有症状的儿茶酚胺多形性室性心动过速(CPVT)患儿存在心律失常事件复发的风险。β受体阻滞剂可降低这种风险,但缺乏比较大样本量的 CPVT 患儿使用不同β受体阻滞剂的研究。我们旨在评估在一个大型 CPVT 有症状患儿队列中,心律失常事件的风险与β受体阻滞剂类型之间的关系。
从 CPVT 的两个国际注册中心中,纳入携带变异的有症状患儿(定义为在开始使用β受体阻滞剂之前发生晕厥或心搏骤停,且开始β受体阻滞剂治疗的年龄<18 岁),并接受β受体阻滞剂治疗。使用时间依赖性协变量的 Cox 回归分析来评估β受体阻滞剂和潜在混杂因素的危险比(HR)。主要结局是心源性猝死、心搏骤停、适当的植入式心脏复律除颤器电击或晕厥的首次发生。次要结局是除晕厥外任何主要结局的首次发生。

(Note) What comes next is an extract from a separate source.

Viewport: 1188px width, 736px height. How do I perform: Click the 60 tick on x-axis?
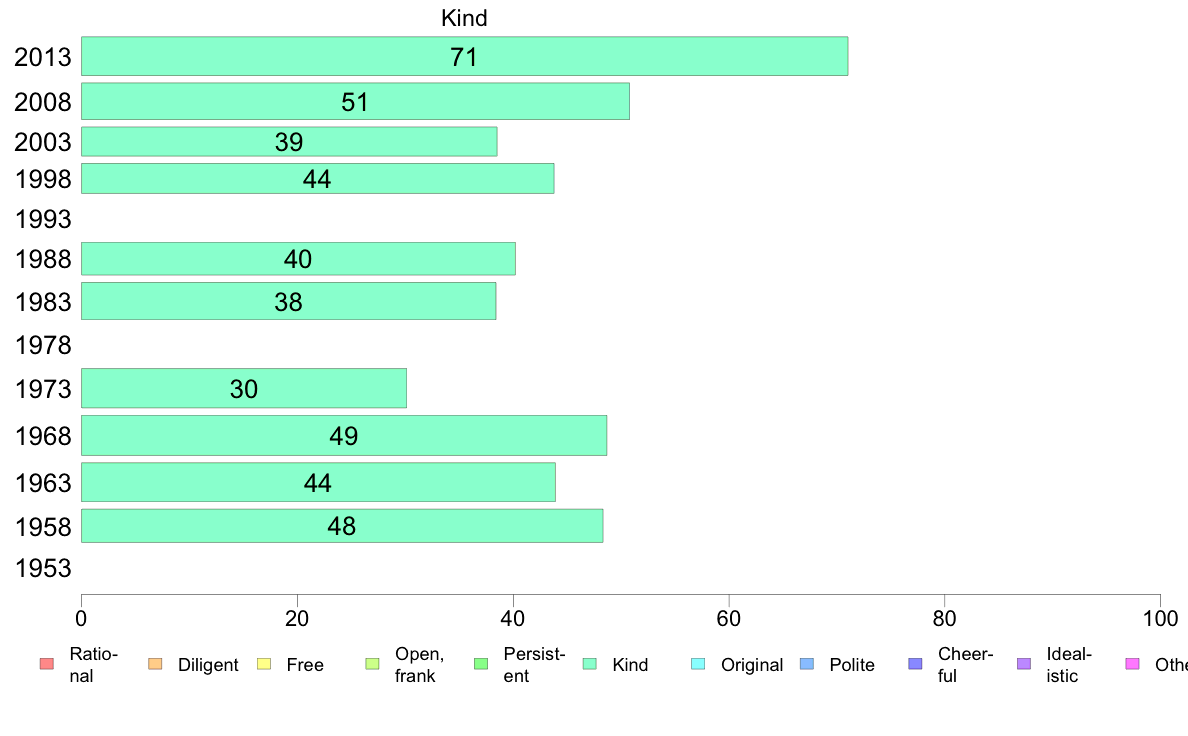(x=728, y=619)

我们纳入了 329 名患者(诊断时的中位年龄为 12 岁[四分位间距 7-15 岁],35%为女性)。99 名(30.1%)患者发生了主要结局,74 名(22.5%)患者在中位随访 6.7 年(四分位间距 2.8-12.5 年)期间发生了次要结局。216 名(66.0%)患者使用了非选择性β受体阻滞剂(主要是纳多洛尔[n=140]或普萘洛尔[n=70]),111 名(33.7%)患者使用了β1-选择性β受体阻滞剂(主要是阿替洛尔[n=51]、美托洛尔[n=33]或比索洛尔[n=19])作为初始β受体阻滞剂。基线特征无差异。β1-选择性β受体阻滞剂的主要和次要结局的 HR 均高于非选择性β受体阻滞剂(HR 分别为 2.04[95%CI,1.31-3.17]和 1.99[95%CI,1.20-3.30])。分别评估时,阿替洛尔的主要结局 HR 更高(HR 为 2.68[95%CI,1.44-4.99]),比索洛尔(HR 为 3.24[95%CI,1.47-7.18])和美托洛尔(HR 为 2.18[95%CI,1.08-4.40])与纳多洛尔相比,但与普萘洛尔无差异。次要结局的 HR 仅在阿替洛尔中高于纳多洛尔(HR 为 2.68[95%CI,1.30-5.55])。
β1-选择性β受体阻滞剂与 CPVT 有症状患儿心律失常事件的风险显著高于非选择性β受体阻滞剂,特别是纳多洛尔。纳多洛尔或如果纳多洛尔不可用,则应首选普萘洛尔作为治疗 CPVT 有症状患儿的β受体阻滞剂。